The Offer is not being extended to the GDRs. Holders of GDRs who wish to participate in the Offer are eligible to do so only if (i) they are outside the United States of America, (ii) they are otherwise lawfully able to do so, (iii) they become shareholders by (a) presenting their GDRs to the international depositary for the GDRs for withdrawal outside the United States of America and (b) upon compliance with the terms of the GDR deposit agreement, including payment of any fees and any applicable transfer fees, taxes and governmental charges, requesting the depositary to deliver to them, outside the United States, the shares represented by the GDRs so presented, (iv) they accept the Offer in respect of the resulting shares in accordance with the terms of the Offer.
In accordance with the laws of the Republic of Estonia, TeliaSonera AB submitted on 24 August 2009 the notice and prospectus of the Offer to Estonian Financial Supervision Authority (the “EFSA”) for approval.
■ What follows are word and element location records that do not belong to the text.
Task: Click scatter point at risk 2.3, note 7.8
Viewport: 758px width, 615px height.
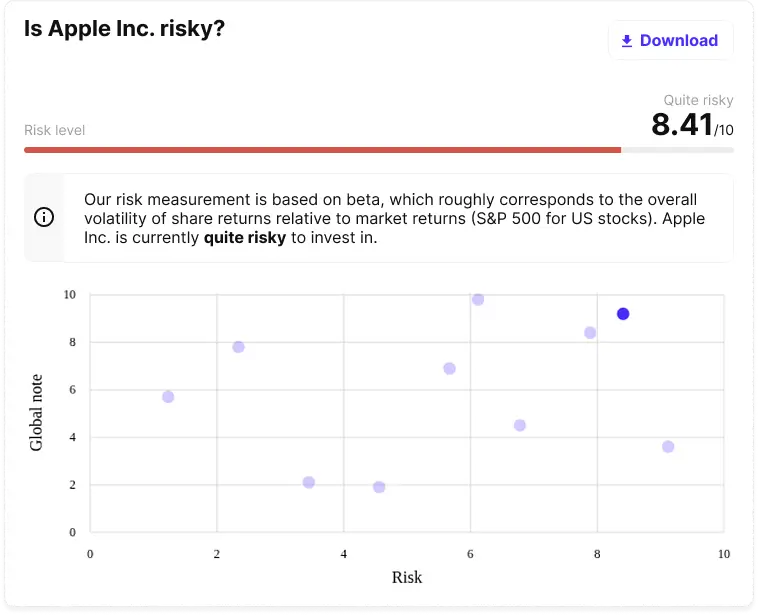Action: (x=238, y=347)
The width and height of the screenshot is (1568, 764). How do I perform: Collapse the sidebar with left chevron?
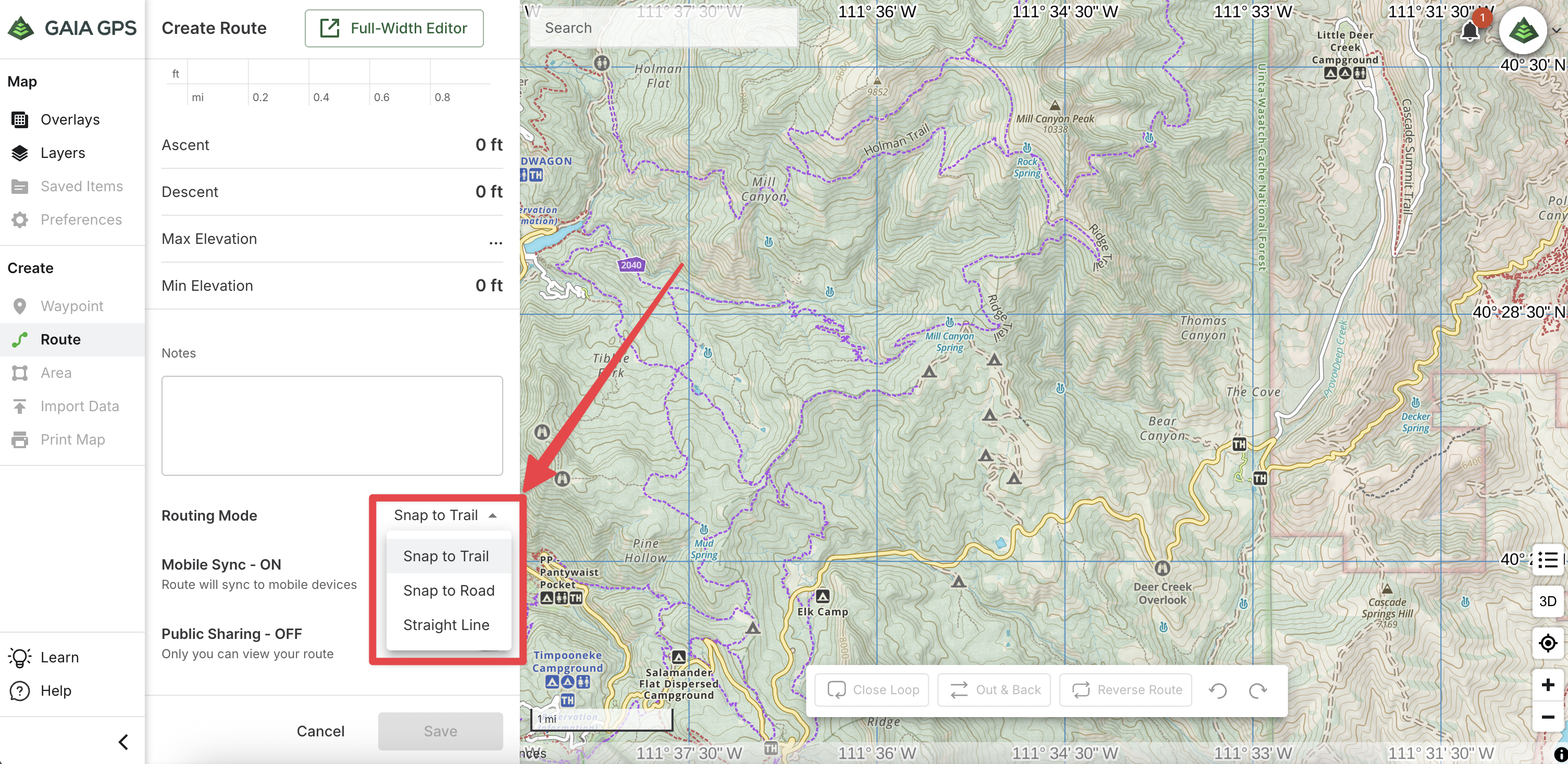click(x=123, y=742)
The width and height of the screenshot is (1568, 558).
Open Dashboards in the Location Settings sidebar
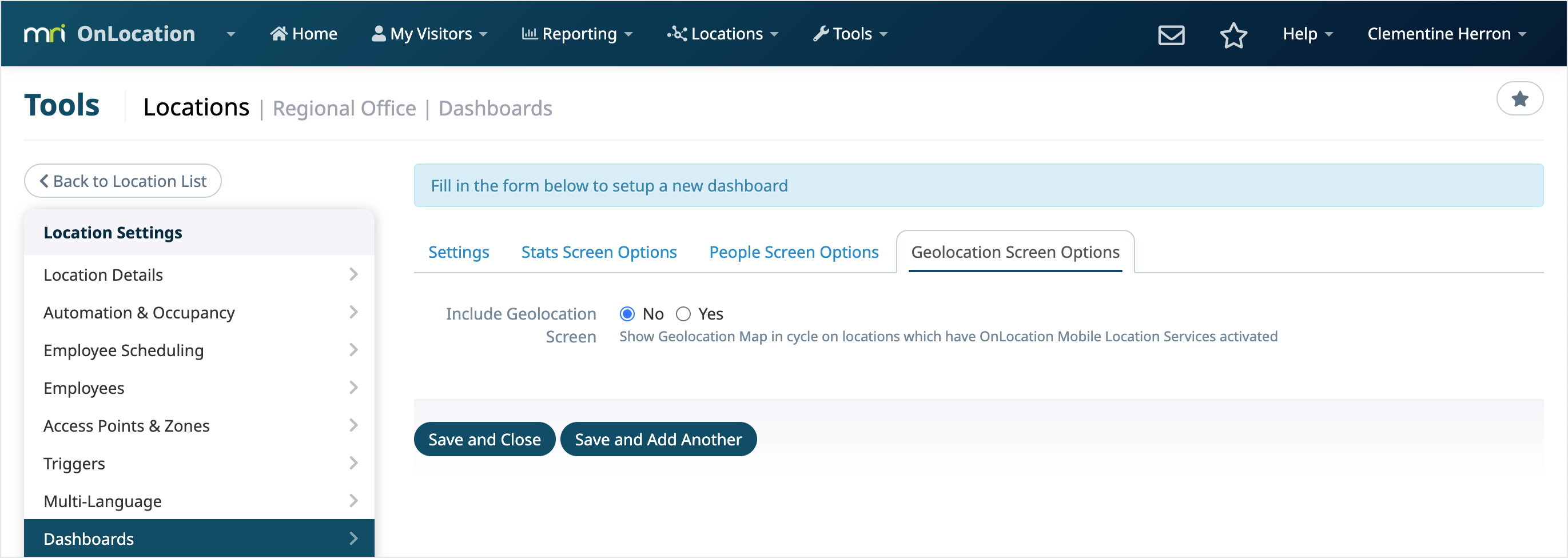pos(88,538)
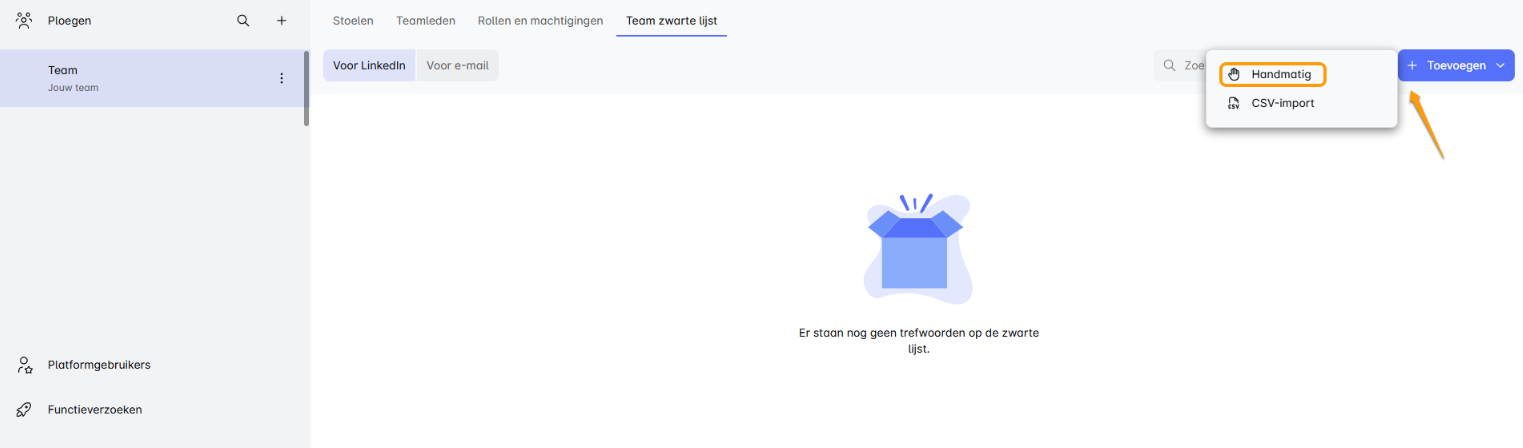The image size is (1523, 448).
Task: Click the CSV file icon in the dropdown
Action: (1234, 103)
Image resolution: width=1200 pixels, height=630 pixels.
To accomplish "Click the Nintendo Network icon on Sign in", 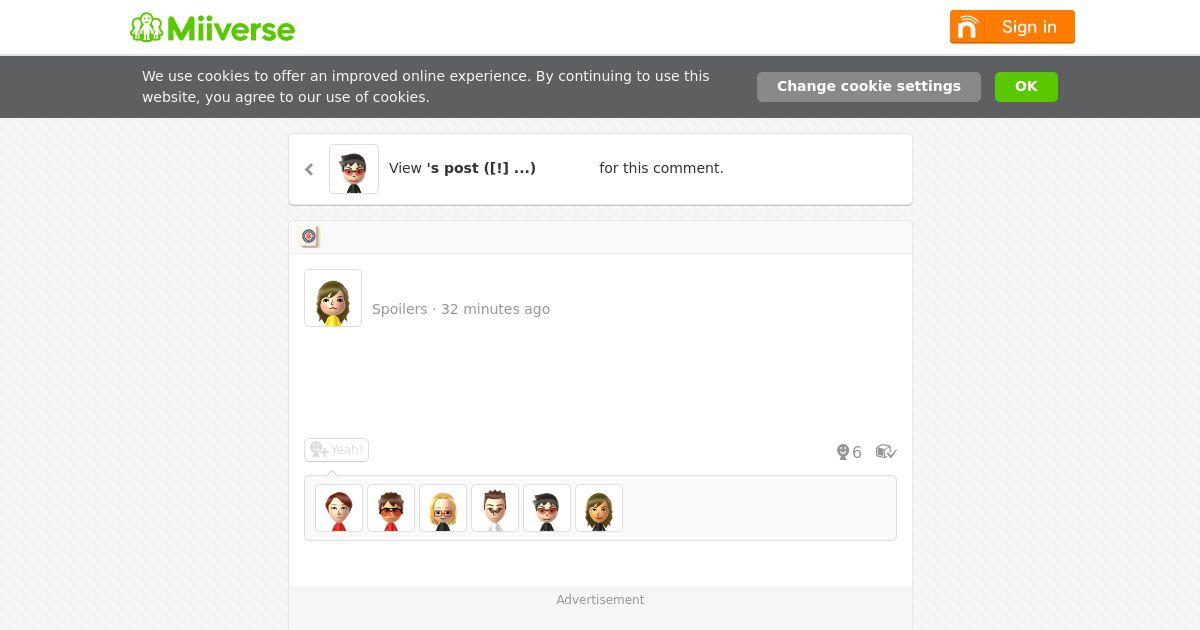I will [967, 27].
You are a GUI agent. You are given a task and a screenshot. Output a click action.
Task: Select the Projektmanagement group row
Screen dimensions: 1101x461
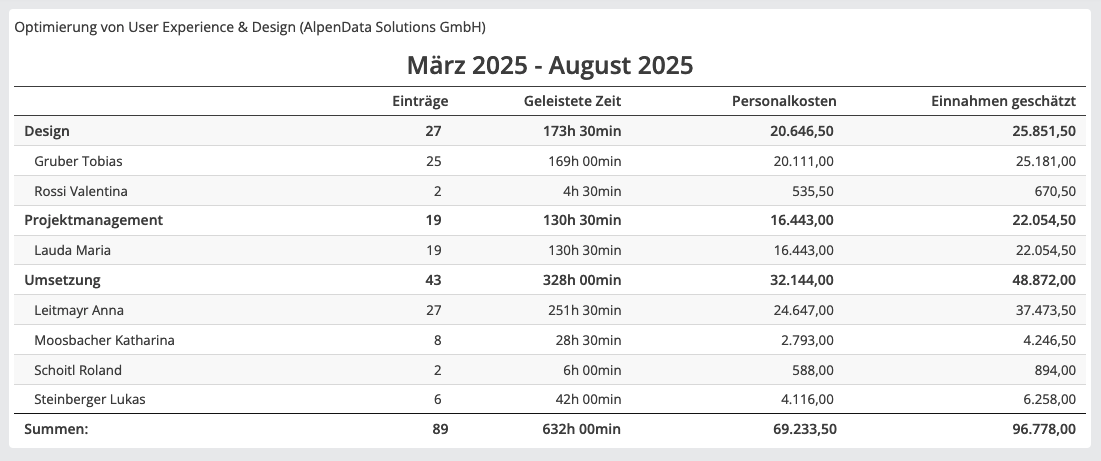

According to the Securities Markets Act of Estonia, the EFSA shall decide on the approval of the notice and prospectus of the Offer within 15 calendar days as of the receipt of the respective application of the Offeror. The notice and prospectus of the Offer shall be published after their approval by the EFSA.
The terms of the Offer specified above may be changed or specified, if so requested by the EFSA. If the EFSA decides not to approve the notice and prospectus of the Offer, then the Offer will not be made.
All information contained in this notice is presented as at 24 August 2009, the date of submission of the prospectus and notice of the Offer to the EFSA for approval.
This notice does not constitute, or form part of, any offer or invitation to sell, or any solicitation of any offer to purchase any securities in any jurisdiction, nor shall it (or any part of it) or the fact of its distribution form the basis of or be relied on in connection with, any contract therefor. The Offer is not being made and will not be made directly or indirectly in, or by use of the mails of, or by any means or instrumentality of interstate or foreign commerce of, or any facilities of a national securities exchange of, the United States of America. This includes, but is not limited to, facsimile transmission, electronic mail, telex, telephone and the Internet. Accordingly, copies of this notice and any related offering documents are not being, and must not be, mailed or otherwise transmitted, distributed or forwarded in or into the United States of America. Any purported acceptance of the Offer resulting directly or indirectly from a violation of these restrictions will be invalid. No securities or other consideration is being solicited and if sent in response by a resident of the United States of America will not be accepted. No indications of interest in the Offer are sought by this notice.
The release, publication or distribution of this notice in certain jurisdictions may be restricted by law and therefore persons in such jurisdictions into which this notice is released, published or distributed should inform themselves about and observe such restrictions. Receipt of this notice will not constitute an offer in those jurisdictions in which it would be illegal to make the Offer and in such circumstances it will be deemed to have been sent for information purposes only.
The Offer will not be made, directly or indirectly, in or into and is not and will not be capable of acceptance in or from Canada, Australia, Japan or Italy. Any purported acceptance of the Offer resulting directly or indirectly from a violation of these restrictions will be invalid.
Persons receiving this document or any other related documents (including custodians, nominees and trustees) should observe these restrictions and must not send or distribute this document in or into the United States of America Canada, Australia, Japan or Italy. Doing so may render invalid any purported acceptance.